19:00 更新
全国で深刻な問題となっているコメの品薄と値段の高騰。
また台風10号の被害を受けたコメ農家は収穫に支障が出ています。
佐藤アナ
「ここですか?わ、何もない」
大分県由布市庄内町で収穫したコメを保管するJAおおいたの倉庫。
倉庫には2400トンが入りますが、4つのうち3つが空になっていました。
JA全農おおいた米麦課 衛藤孝史さん
「例年だとこの半分くらい。全部埋まっているような状態だと思います。インバウンドとか観光客が増えたという要素もあると思います。そういった関係で在庫が少なくなっていると思います」
残り1つの倉庫にも在庫は40トンしかありません。
2023年と比べると2割にも満たないといいます。
JA全農おおいた米麦課 衛藤孝史さん
「(最近は)なかなかない光景だと思います。それくらい需要が旺盛だったという形です」
米農家 清末隆文さん
「水路が決壊して水が寸断されている状態。第一に水川からポンプで上げるなり水をあててやらないと枯れたり収量が落ちたりする」
国東市安岐町で12年コメ農家をしている清末隆文さん。
収穫を目前に控えた先週、台風10号が襲いました。
水路がほとんど流され稲に水をあげられない状態に。
また、田んぼに続く橋も流されてしまいました。
米農家 清末隆文さん
「橋がないから行けないでももう刈り取りしないといけない」
橋や農道が被害を受け収穫に必要な機械を田んぼに入れられません。
米農家 清末隆文さん
「刈り取りが迫っている分はなんとかして刈りたいので仮でも通れるようにして何とか収穫しようと」
清末さんは、田んぼを削って道を広げるなどの対応をして1カ月ほどかけて収穫をする予定ですが今後、大雨などでさらに被害が大きくならないか頭を抱えています。
米の価格高騰や品薄はいつまで続くんでしょうか。
大分でも深刻な問題となっています。
まずは価格を見ていきます。
さかのぼってみると実は変動を繰り返しているんです。
このグラフはお米の販売基準となる全国の「取引価格」の推移です。
玄米60キログラムあたり1万円台を上がったり下がったりし続けています。
需要が下がったコロナ禍の2021年には1万2804円まで下がりましたが、そこから上がり続け、2023年は1万5307円でした。
では2024年はどのくらいあがるのでしょうか。
こちらです。
1万9000円代か、それ以上に上がる可能性もあるということです。
高騰のワケは猛暑による不作やインバウンド増加による需要のアップなどが挙げられます。
では2024年の「販売」価格はどうなんでしょうか。
大分県内で8月に収穫された早期米県産のコシヒカリ、2024年の新米の価格です。
大分県内のスーパーなどに出回る販売価格は2023年は5キロで1780円でした。
これに対して2024年はなんと2680円、900円も上がっているんです。
これから収穫される新米に関してもほぼ同じくらいの価格になるんじゃないかとJA全農おおいたは話しています。

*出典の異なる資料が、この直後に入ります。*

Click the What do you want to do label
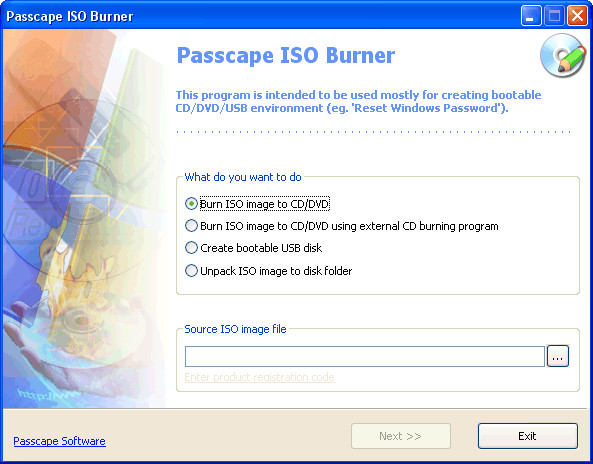Screen dimensions: 593x464 (x=243, y=177)
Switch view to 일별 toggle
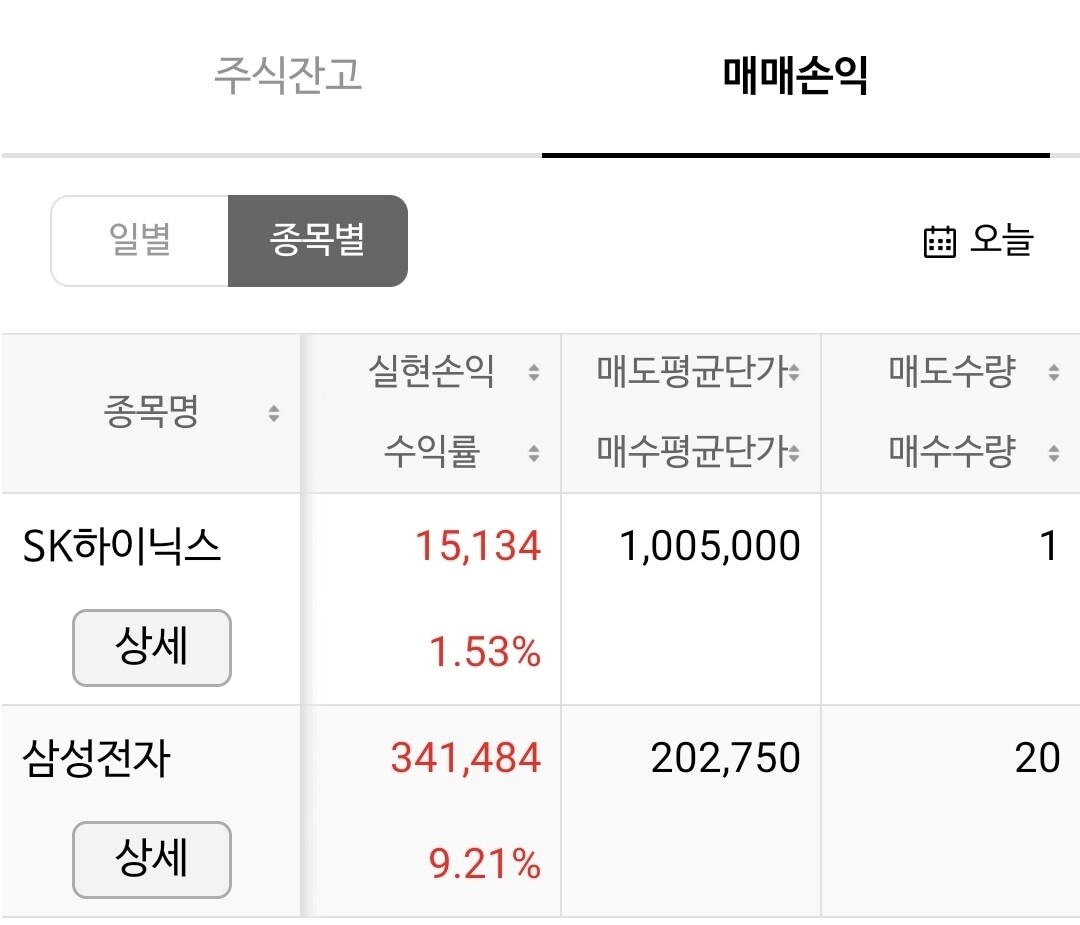Image resolution: width=1080 pixels, height=925 pixels. 140,241
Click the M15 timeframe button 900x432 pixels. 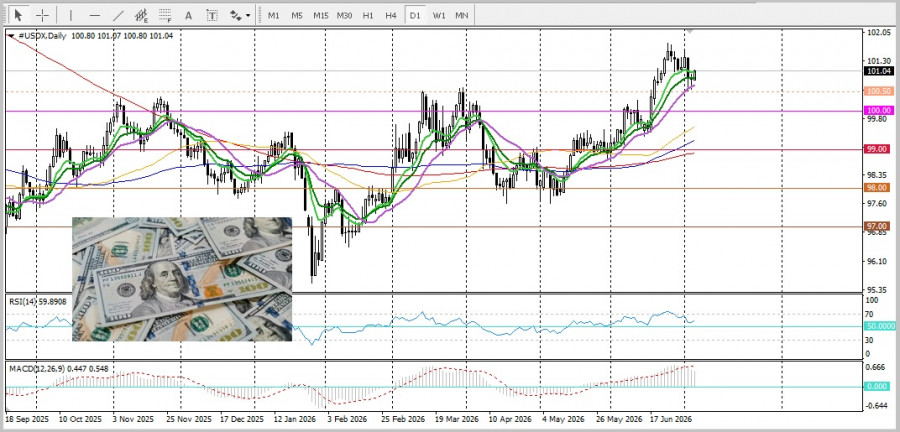point(320,15)
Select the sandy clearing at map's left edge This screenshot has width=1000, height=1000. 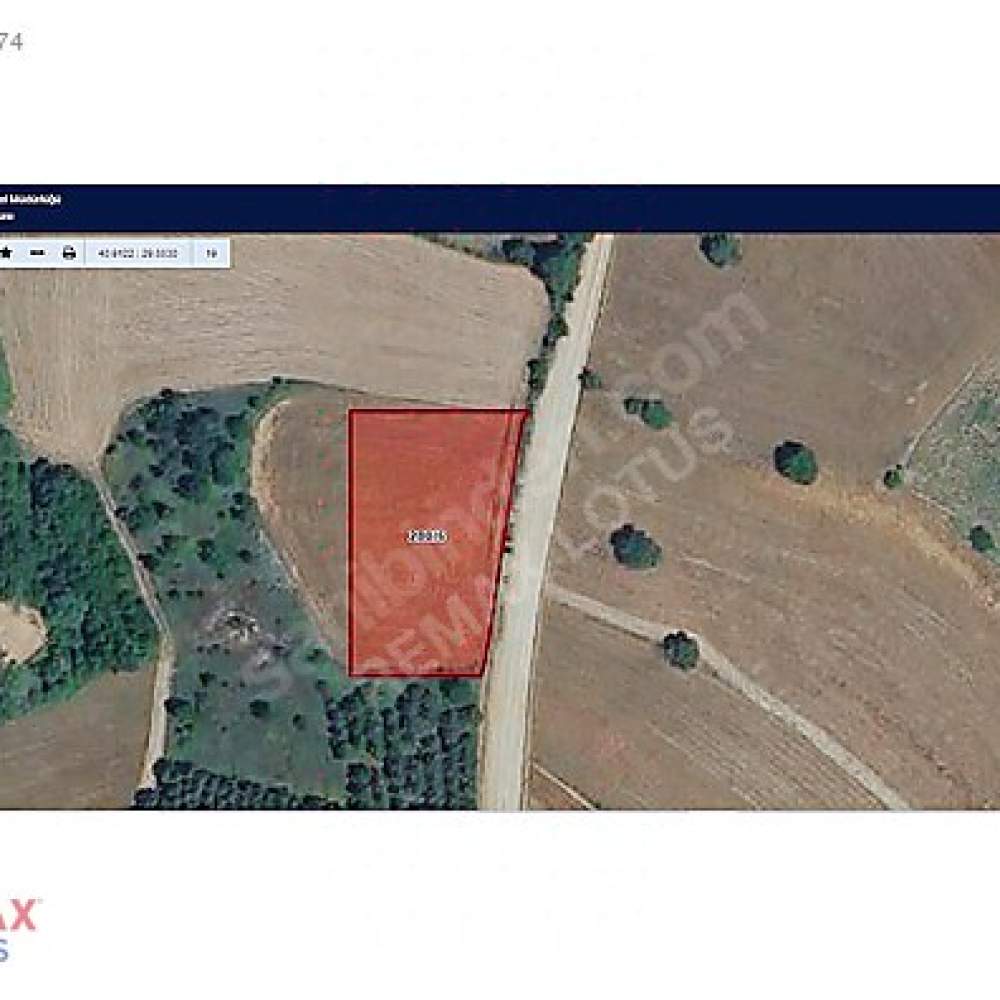pyautogui.click(x=18, y=631)
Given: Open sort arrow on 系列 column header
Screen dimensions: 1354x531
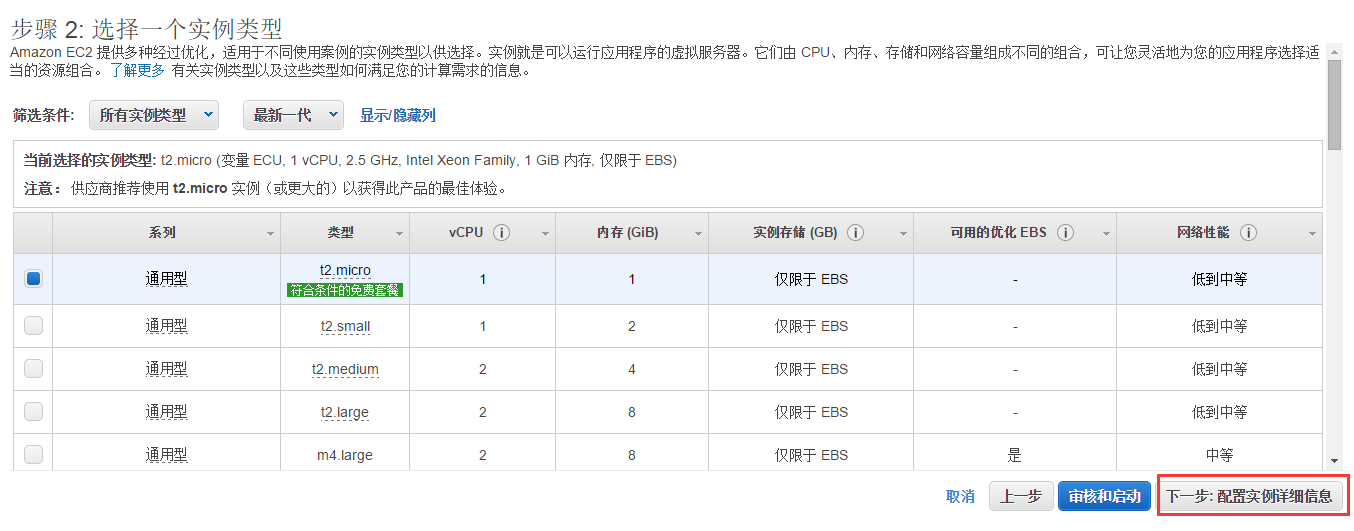Looking at the screenshot, I should coord(270,234).
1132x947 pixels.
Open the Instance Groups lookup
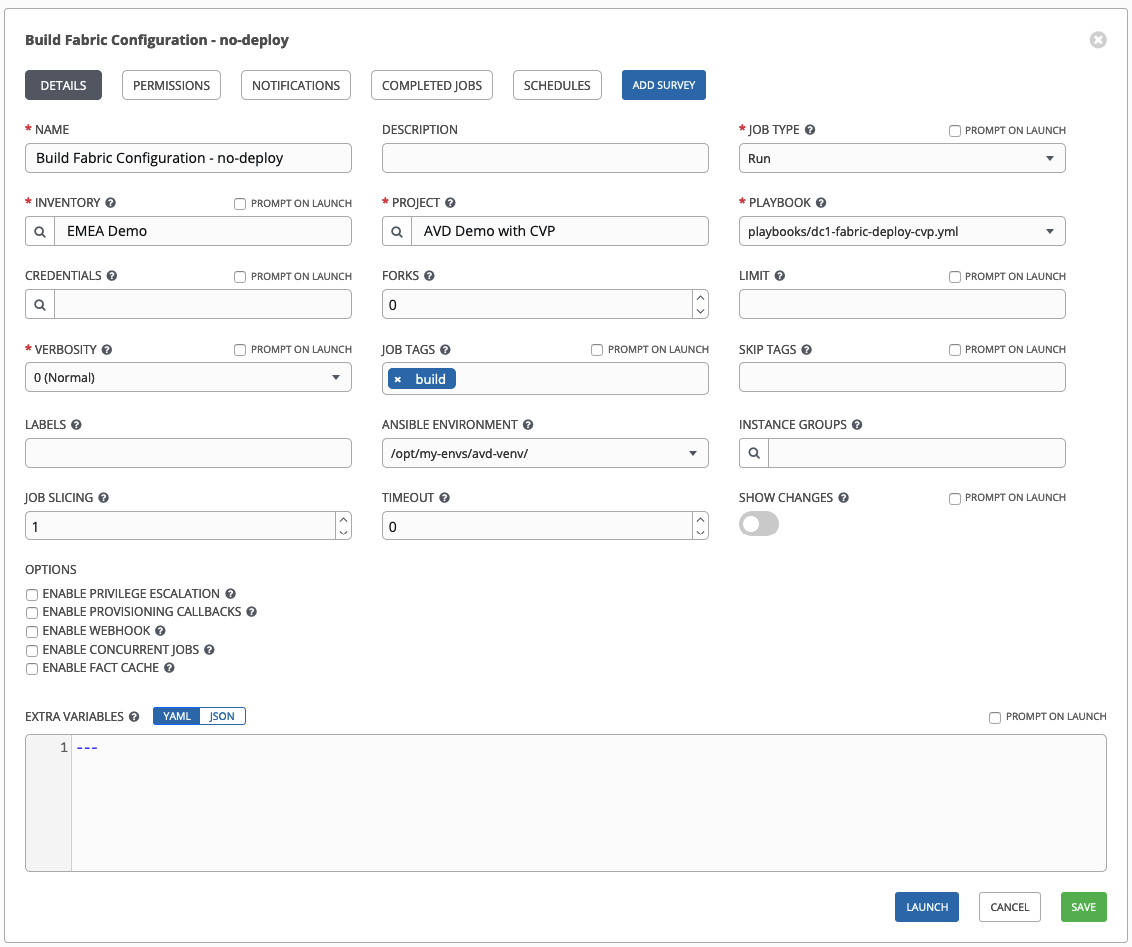pyautogui.click(x=754, y=453)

これだけ価格が上がっているのにはやはり在庫不足が関係しています。
取材したJA全農おおいたが所有する県内72カ所の倉庫にある在庫は7月末時点で去年は4千トンほどだったのに対し、2024年は約2千トン。
半分近くに減っています。
この品薄と価格高騰は一体いつまで続くんでしょうか。
JA全農おおいたの衛藤孝史さんに聞きました。
「今が一番在庫が少ない時期、9月中旬から新米が入って在庫も増える見込み。10月ごろから価格の高騰は落ち着くのでは」ということです。
また台風についてこれまでのところ価格を左右するほどの大きな影響は確認されていないということですがまだ未知数です。
お米は夏~秋に収穫した分を1年かけて消費していきます社会情勢が変わる中で需要と生産のバランスを取るのが非常に難しいそうです。消費者としては少しでも早く安くなってほしいですが新米が流通するまで慌てて買い占めたりしないことが大事なのだと感じました。